*Stored data*
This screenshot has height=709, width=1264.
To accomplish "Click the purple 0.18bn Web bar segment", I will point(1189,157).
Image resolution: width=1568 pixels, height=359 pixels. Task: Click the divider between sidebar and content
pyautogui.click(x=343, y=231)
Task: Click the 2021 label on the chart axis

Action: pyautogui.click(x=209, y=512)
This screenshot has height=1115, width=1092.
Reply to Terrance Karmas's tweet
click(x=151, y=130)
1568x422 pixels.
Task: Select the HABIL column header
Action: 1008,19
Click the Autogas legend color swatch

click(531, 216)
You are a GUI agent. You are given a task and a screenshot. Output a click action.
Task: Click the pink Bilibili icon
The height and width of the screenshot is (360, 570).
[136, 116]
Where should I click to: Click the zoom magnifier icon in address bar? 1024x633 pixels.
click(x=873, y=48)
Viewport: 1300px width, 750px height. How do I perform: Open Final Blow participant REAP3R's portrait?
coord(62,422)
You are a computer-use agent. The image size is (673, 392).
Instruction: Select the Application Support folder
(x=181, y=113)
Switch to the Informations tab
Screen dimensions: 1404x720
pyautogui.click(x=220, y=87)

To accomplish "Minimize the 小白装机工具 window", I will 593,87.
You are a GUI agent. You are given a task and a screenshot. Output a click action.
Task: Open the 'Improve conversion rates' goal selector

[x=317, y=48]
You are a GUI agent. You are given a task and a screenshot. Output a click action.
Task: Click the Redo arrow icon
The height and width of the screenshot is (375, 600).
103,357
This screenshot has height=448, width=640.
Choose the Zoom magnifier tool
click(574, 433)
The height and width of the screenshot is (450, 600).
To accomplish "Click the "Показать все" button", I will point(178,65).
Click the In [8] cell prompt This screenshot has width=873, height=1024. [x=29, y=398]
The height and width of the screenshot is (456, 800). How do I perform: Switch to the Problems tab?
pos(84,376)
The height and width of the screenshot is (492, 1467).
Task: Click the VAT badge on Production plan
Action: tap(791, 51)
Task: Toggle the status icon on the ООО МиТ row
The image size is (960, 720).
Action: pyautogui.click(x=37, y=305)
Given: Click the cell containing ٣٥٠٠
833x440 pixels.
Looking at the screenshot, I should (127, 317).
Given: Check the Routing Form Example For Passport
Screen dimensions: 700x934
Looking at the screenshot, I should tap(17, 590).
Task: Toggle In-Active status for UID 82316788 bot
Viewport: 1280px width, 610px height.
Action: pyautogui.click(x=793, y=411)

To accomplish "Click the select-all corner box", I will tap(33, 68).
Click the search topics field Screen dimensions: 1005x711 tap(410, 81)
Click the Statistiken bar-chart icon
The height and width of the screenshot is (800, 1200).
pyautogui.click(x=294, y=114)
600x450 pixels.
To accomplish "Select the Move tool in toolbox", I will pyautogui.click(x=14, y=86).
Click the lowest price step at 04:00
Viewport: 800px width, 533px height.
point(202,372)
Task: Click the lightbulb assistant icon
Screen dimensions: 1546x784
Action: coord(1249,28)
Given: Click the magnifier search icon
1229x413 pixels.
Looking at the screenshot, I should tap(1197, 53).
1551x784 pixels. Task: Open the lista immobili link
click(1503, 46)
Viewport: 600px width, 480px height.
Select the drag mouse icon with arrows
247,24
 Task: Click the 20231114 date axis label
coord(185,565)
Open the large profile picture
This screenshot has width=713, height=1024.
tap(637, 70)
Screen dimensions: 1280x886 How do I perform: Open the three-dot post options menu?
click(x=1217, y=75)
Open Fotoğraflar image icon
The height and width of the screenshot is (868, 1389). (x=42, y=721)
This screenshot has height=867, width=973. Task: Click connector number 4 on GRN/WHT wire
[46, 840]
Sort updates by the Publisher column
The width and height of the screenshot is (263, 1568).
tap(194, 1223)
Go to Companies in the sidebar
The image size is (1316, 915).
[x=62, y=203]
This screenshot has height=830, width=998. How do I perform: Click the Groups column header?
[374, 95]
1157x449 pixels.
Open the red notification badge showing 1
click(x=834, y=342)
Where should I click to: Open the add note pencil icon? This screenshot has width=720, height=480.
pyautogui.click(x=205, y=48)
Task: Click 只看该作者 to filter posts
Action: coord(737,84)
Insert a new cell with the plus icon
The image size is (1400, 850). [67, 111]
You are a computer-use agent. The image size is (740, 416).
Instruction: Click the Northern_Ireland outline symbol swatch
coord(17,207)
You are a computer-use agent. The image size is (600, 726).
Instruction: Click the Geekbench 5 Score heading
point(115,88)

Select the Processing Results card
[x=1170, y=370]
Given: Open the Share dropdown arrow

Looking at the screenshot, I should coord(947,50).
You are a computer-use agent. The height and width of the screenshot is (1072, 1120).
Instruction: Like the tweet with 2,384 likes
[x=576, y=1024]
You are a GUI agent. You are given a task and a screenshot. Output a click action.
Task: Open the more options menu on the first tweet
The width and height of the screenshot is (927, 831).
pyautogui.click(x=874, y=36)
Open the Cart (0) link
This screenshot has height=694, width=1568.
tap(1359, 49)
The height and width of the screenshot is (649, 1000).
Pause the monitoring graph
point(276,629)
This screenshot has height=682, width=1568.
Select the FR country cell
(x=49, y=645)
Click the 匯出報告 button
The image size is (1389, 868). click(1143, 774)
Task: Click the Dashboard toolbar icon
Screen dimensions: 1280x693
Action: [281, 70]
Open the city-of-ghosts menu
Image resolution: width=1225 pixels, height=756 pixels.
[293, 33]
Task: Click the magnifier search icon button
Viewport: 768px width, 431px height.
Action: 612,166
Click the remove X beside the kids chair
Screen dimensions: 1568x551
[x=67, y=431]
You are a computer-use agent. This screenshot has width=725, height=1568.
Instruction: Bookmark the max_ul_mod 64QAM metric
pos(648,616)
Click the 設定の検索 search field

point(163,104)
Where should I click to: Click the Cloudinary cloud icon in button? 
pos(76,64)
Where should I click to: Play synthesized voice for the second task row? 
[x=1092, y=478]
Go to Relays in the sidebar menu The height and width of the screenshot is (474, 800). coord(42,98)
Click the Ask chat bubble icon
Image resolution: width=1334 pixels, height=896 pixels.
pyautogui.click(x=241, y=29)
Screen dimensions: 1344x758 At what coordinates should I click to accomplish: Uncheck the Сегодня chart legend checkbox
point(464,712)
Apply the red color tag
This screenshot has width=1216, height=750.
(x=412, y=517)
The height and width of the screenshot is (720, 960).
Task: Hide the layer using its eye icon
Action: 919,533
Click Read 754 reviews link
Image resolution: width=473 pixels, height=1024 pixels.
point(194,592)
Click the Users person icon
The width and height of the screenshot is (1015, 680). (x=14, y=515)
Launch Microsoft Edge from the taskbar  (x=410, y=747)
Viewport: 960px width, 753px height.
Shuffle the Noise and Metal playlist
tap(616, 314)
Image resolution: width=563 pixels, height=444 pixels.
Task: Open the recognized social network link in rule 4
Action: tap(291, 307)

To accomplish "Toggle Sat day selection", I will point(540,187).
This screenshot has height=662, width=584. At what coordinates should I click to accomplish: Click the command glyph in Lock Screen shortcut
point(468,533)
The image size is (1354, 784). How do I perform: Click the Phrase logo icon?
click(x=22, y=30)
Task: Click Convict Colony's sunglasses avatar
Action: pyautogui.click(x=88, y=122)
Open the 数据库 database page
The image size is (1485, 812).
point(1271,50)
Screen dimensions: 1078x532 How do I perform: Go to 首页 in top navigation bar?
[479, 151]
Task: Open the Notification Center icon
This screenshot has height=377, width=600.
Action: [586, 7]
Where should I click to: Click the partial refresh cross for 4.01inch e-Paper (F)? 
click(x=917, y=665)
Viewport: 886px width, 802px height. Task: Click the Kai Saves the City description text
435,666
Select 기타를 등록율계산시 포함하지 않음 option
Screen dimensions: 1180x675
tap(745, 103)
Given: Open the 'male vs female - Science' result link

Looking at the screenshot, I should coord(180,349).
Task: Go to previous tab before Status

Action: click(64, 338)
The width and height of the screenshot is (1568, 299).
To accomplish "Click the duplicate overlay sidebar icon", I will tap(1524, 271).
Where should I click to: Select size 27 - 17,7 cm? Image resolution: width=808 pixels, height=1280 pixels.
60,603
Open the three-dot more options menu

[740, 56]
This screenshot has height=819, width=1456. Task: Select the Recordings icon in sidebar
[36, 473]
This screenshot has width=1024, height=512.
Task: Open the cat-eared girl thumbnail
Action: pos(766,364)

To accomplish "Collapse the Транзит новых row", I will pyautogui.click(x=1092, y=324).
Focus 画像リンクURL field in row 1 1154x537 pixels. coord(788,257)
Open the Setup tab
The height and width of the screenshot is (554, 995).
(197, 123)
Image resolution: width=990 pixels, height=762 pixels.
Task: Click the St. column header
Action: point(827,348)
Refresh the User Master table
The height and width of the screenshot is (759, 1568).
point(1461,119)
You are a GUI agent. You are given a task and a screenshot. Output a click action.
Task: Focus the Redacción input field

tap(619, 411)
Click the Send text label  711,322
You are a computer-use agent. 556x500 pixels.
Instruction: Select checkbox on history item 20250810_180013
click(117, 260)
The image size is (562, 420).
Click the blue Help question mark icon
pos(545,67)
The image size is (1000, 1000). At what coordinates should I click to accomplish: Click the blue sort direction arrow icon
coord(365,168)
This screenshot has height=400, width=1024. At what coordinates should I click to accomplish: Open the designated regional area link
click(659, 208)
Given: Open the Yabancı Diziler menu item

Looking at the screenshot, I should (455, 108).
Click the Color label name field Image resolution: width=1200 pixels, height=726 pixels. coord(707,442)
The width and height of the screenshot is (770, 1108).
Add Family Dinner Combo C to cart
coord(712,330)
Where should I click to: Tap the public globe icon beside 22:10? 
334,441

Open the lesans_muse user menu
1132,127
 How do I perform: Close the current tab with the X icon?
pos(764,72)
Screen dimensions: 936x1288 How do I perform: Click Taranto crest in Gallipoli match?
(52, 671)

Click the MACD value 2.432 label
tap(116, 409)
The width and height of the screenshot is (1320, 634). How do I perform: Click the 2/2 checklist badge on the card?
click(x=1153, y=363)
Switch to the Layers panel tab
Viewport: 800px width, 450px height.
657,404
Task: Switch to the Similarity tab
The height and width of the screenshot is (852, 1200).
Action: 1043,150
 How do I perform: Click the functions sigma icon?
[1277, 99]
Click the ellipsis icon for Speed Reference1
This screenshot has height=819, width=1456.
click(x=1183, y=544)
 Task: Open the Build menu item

*What is required*
All lines of the records above that contain the word "Toggle" are to be copied out.

*Your solution*
Task: Toggle the status icon on the ООО МиТ row
Task: Toggle In-Active status for UID 82316788 bot
To accomplish "Toggle Sat day selection", I will point(540,187).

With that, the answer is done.